[Start of MATERIAL FOR THE TASK]
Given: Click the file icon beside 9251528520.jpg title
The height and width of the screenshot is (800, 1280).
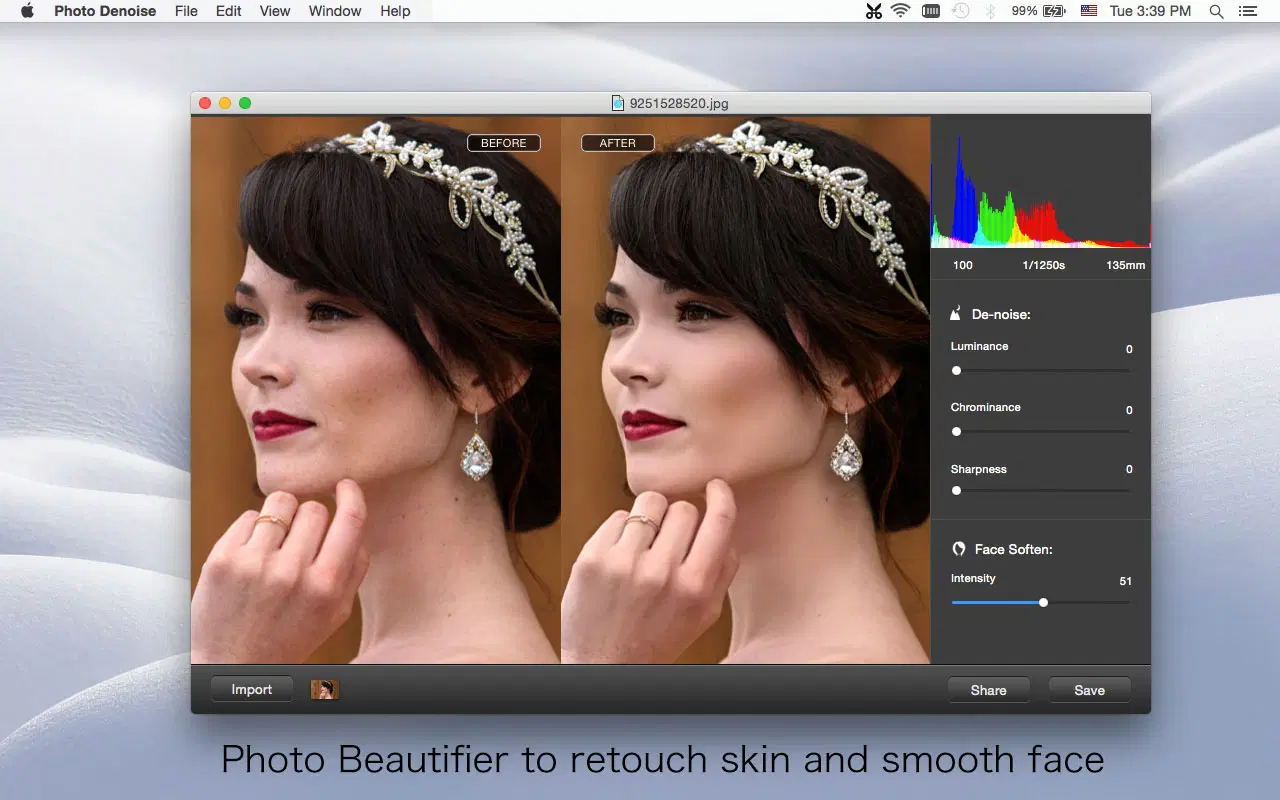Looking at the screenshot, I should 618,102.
[End of MATERIAL FOR THE TASK]
[Start of MATERIAL FOR THE TASK]
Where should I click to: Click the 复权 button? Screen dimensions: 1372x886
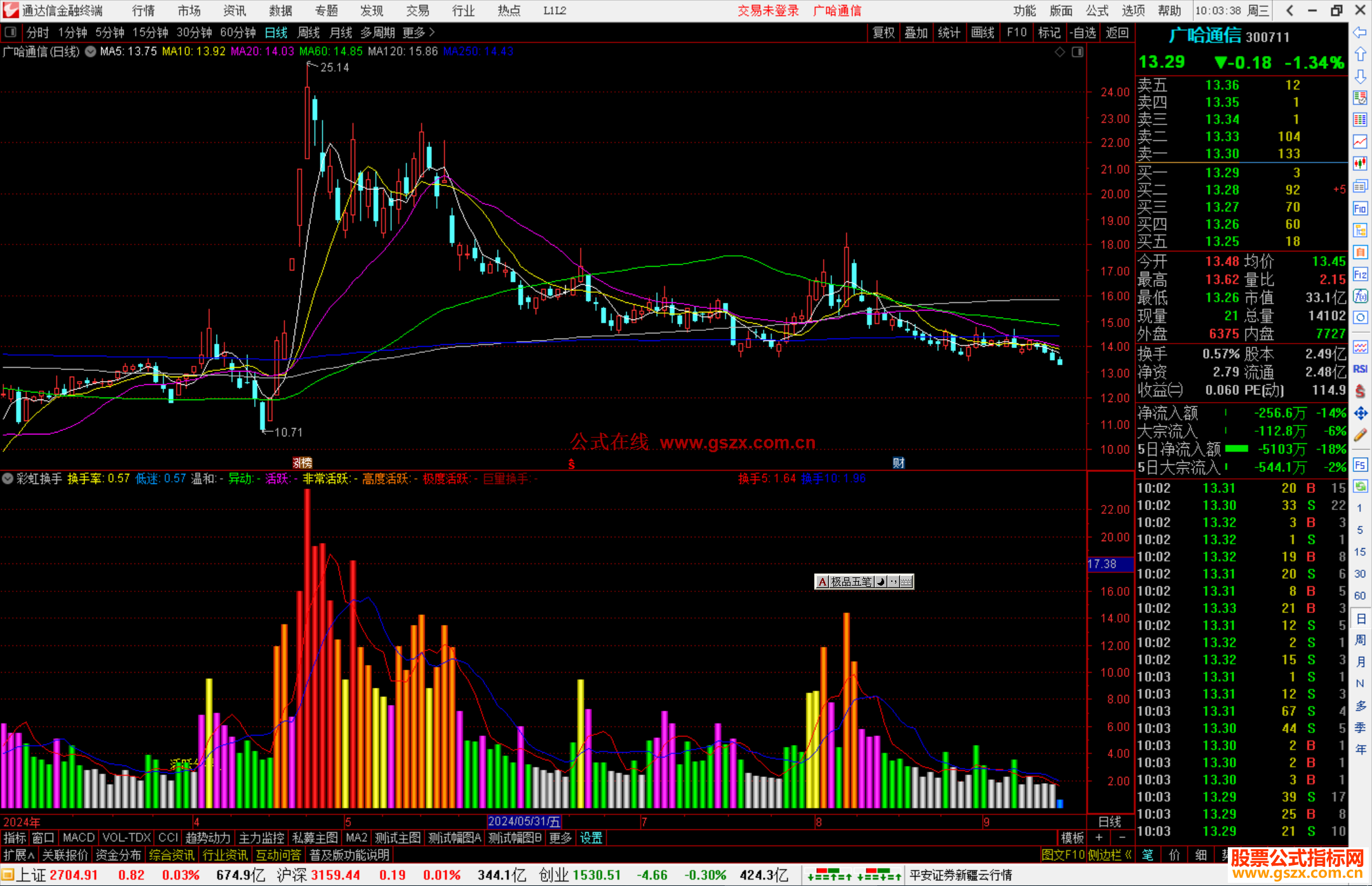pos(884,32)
[End of MATERIAL FOR THE TASK]
[Start of MATERIAL FOR THE TASK]
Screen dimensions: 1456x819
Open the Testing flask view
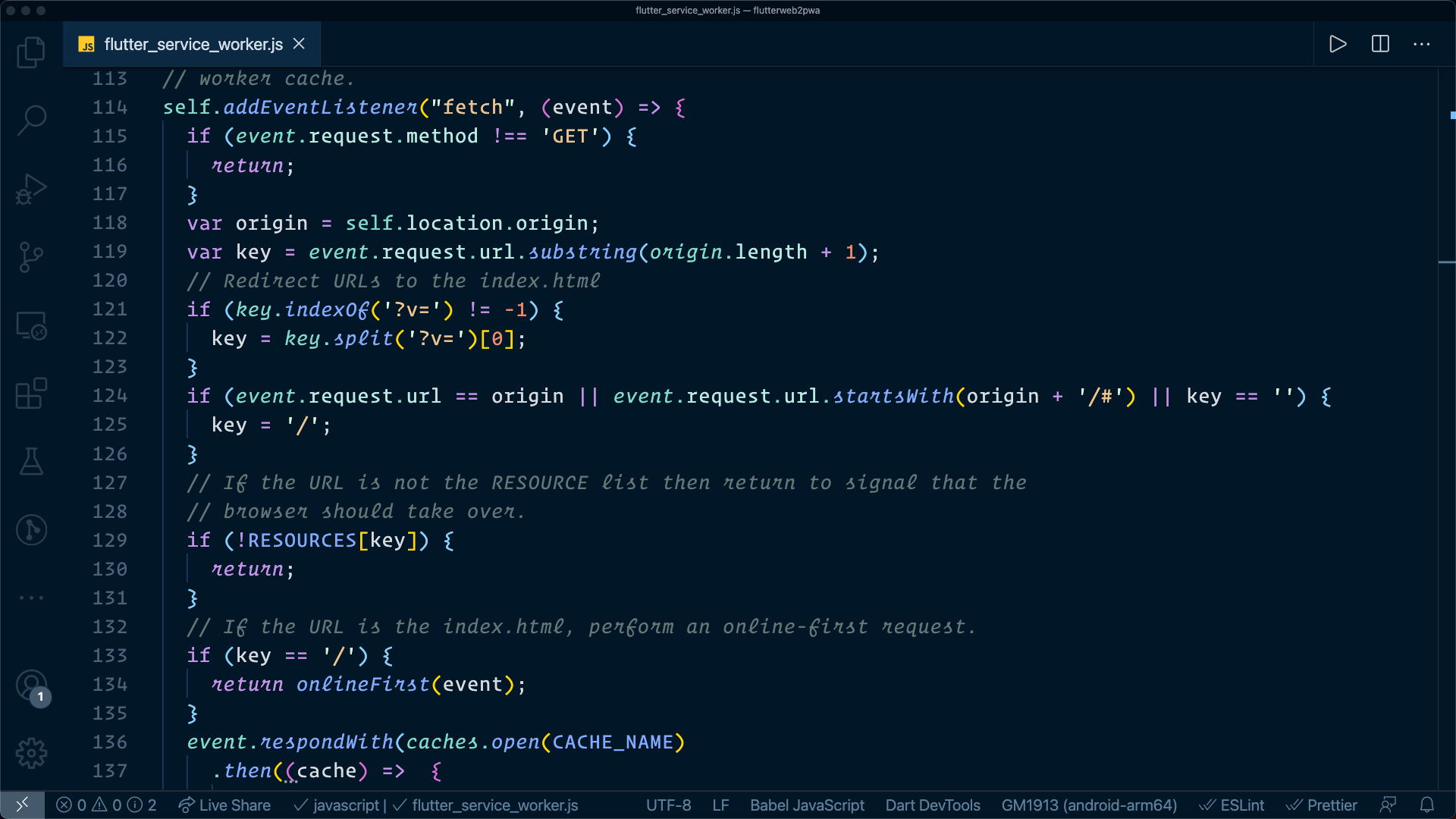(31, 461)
[End of MATERIAL FOR THE TASK]
● EXERCISE DIRECTIONS:
Copy out the records again, requests included, starting at the line with "Where should I" and continuing through the line with "pos(884,32)". Shift every coordinate in the answers up by 105, and leave the pictures out.

● SOLUTION BELOW:
Where should I click to: Click the 复权 button? Screen dimensions: 1372x886
pos(989,137)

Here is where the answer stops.